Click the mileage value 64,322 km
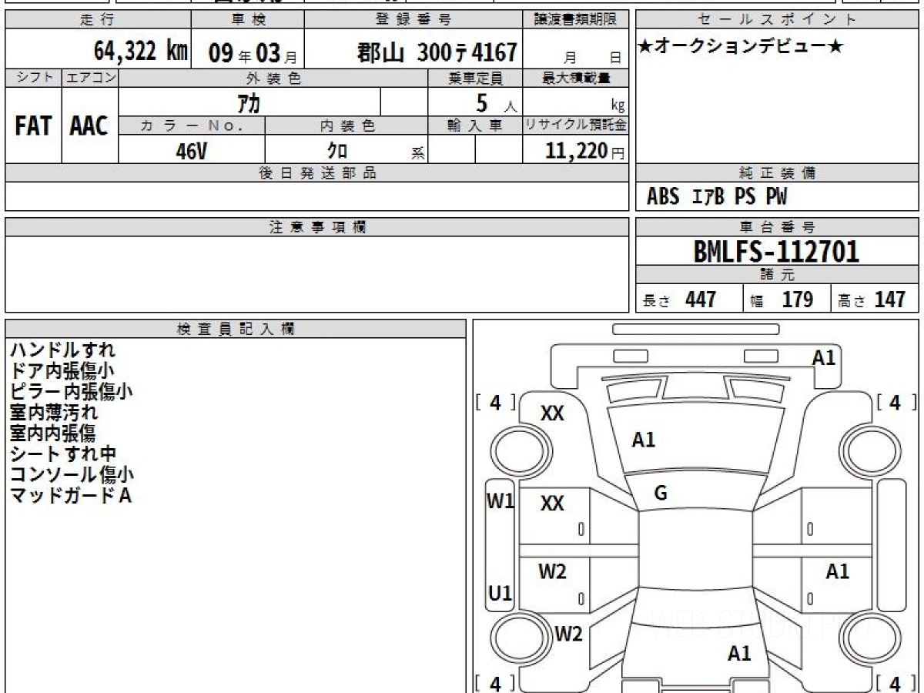The image size is (924, 693). (141, 52)
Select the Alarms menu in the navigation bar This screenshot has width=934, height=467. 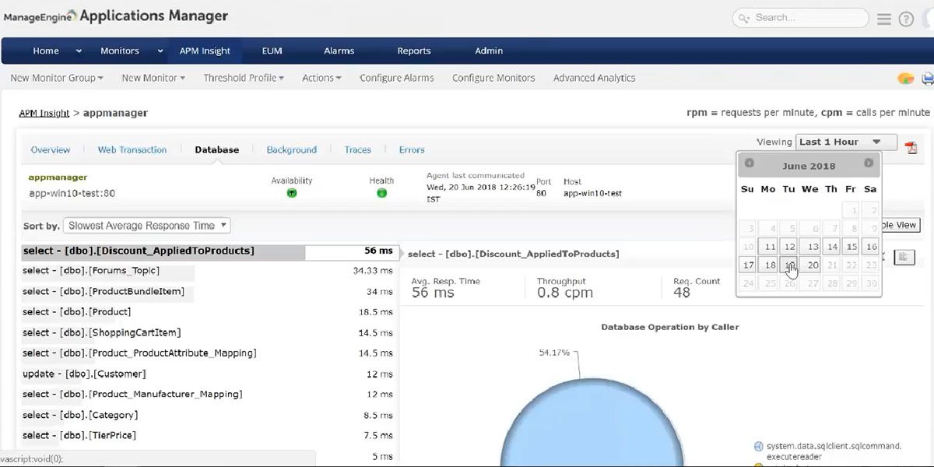[339, 50]
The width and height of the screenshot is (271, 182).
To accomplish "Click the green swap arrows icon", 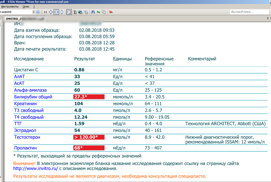I will (98, 12).
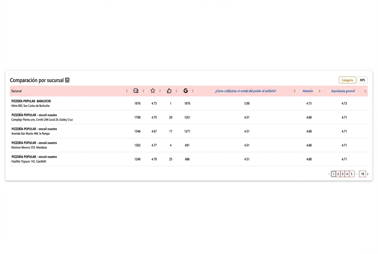The height and width of the screenshot is (254, 378).
Task: Select the star rating column icon
Action: pyautogui.click(x=153, y=91)
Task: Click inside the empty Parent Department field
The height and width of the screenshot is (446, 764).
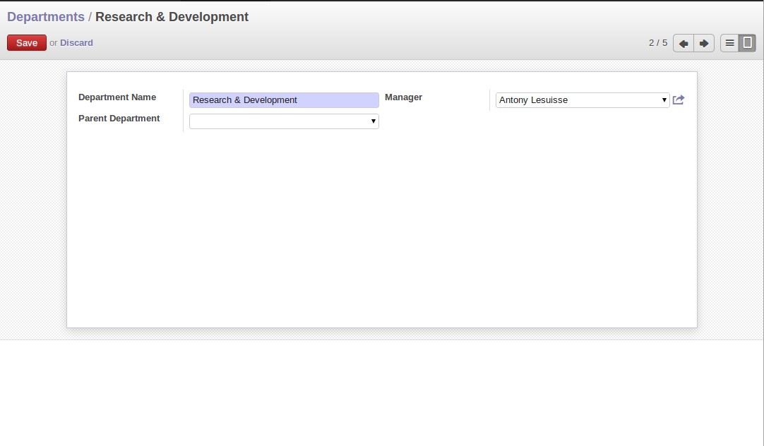Action: [279, 121]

→ DIRECTION
Reproduce word for word the lines above, beginning at the line that contains "Task: Click inside" and stopping after the last line. Leave the pictures out of your answer.

→ EXERCISE OUTPUT
Task: Click inside the empty Parent Department field
The height and width of the screenshot is (446, 764).
Action: [279, 121]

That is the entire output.